Today I try to complete the Assignement 1 “Air Pollution” Part 1. We are given a .zip file that contains 332 *.csv files containing pollution monitoring data for fine particulate matter (PM) air pollution at 332 locations in the United States. Each file contains data from a single monitor and the ID number for each monitor is contained in the file name. Here is my walkthrough.
Part 1 : pollutantmean()
The Part 1 is about writing the pollutantmean(directory, pollutant, id=1:332) function which returns the mean of a specified pollutant out of one or many CSV (requested by id) in the specified directory.
The results should be:
> pollutantmean("specdata", "sulfate", 1:10)
[1] 4.064
> pollutantmean("specdata", "nitrate", 70:72)
[1] 1.706
> pollutantmean("specdata", "nitrate", 23)
[1] 1.281
My try :
There are 2 cases: when ID is given for one single monitor, when ID is given for many monitors in a row.

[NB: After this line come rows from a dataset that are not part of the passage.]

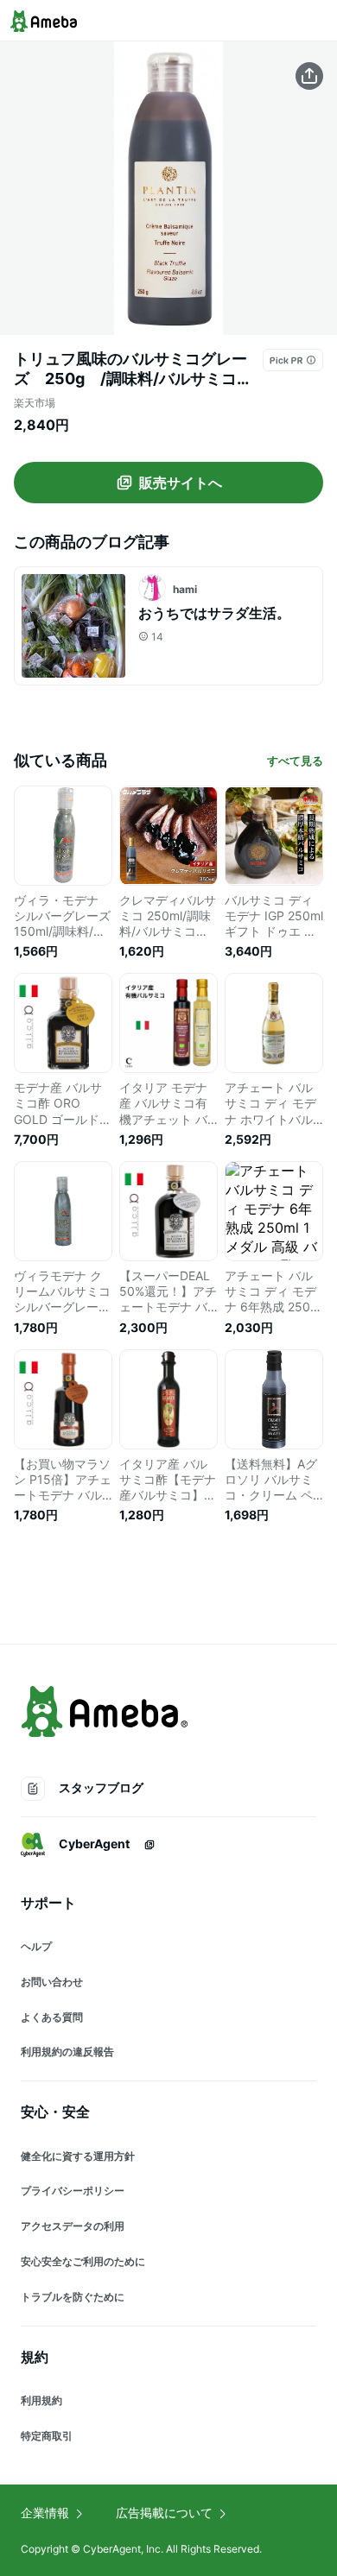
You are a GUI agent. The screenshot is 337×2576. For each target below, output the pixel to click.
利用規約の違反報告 (67, 2051)
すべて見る (295, 760)
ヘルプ (36, 1946)
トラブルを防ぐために (72, 2296)
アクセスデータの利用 (72, 2225)
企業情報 (45, 2512)
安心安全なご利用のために (83, 2261)
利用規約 (41, 2400)
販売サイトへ (180, 482)
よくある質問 (52, 2017)
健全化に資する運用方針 (78, 2156)
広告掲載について (164, 2512)
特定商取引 (47, 2435)
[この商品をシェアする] (309, 76)
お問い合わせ (52, 1981)
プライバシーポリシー (72, 2190)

pollutantmean <- function(directory, pollutant, id = 1:332) { files <- list.files(directory, full.names = TRUE) # Case where id indicates 1 file if (length(files[id])==1){ mean(read.csv(files[id])[,pollutant], na.rm=1) } # Case where id indicates many files in a row else { datas <- data.frame() for (i in 1:length(files[id])){ datas <- rbind(datas, read.csv(files[i])) } mean(datas[,pollutant], na.rm=1) } }
Results are:
> pollutantmean("specdata", "sulfate", 1:10) [1] 4.064128 > pollutantmean("specdata", "nitrate", 70:72) [1] 0.8599547 > pollutantmean("specdata", "nitrate", 23) [1] 1.280833
The first and the third requests works but not the second one… The mistake is that the loop is always starting at i=1 instead of the given set (that is why 1:10 returns the right answer, but 70:72 actually returns the result for 1:72). By simply fixing the loop, the results are all right:
## Fixed loop for (i in id){ datas <- rbind(datas, read.csv(files[i])) }
> pollutantmean("specdata", "sulfate", 1:10) [1] 4.064128 > pollutantmean("specdata", "nitrate", 70:72) [1] 1.706047 > pollutantmean("specdata", "nitrate", 23) [1] 1.280833
What I try do next is to fix the function to makes it works with disparate ID given. I do :
– Read the monitor files list into the files vector, then binding into the bind23_26 vector files 23 and 26 (it actually adds the 26’s datas just after the 23’s datas into one single data.frame).
– Create a vector containing id=23 and id=26 and requesting them into the pollutantmean() function.
> files <- list.files("specdata", full.names=1) > bind23_26 <- read.csv(files[23]) > bind23_26 <- rbind(bind23_26, read.csv(files[26])) > mean(bind23_26[,"nitrate"], na.rm=1) [1] 4.169054 > v <- c(23,26) > pollutantmean("specdata", "nitrate", v) [1] 4.169054
Surprisingly it works without fixing the loop. I learned that loops can works with (i in c(1, 4, 5, …) ).
Next, I guess I have to fix the results to be shown at 10-3 just like the example, but the assignment asks not to round the values…
Finally, I can erase the case where ID is a single element since for loop can obviously browse a set of 1 number.
## pollutantmean.R pollutantmean <- function(directory, pollutant, id = 1:332) { files <- list.files(directory, full.names = TRUE) datas <- data.frame() for (i in id){ datas <- rbind(datas, read.csv(files[i])) } mean(datas[,pollutant], na.rm=1) }
This was a great help for a full time working dad that is strapped for time, but still finds time to learn new languages during his downtime. Thanks.
Thank you for sharing this, so helpful for a non-talent in coding like me! Really appreciate it!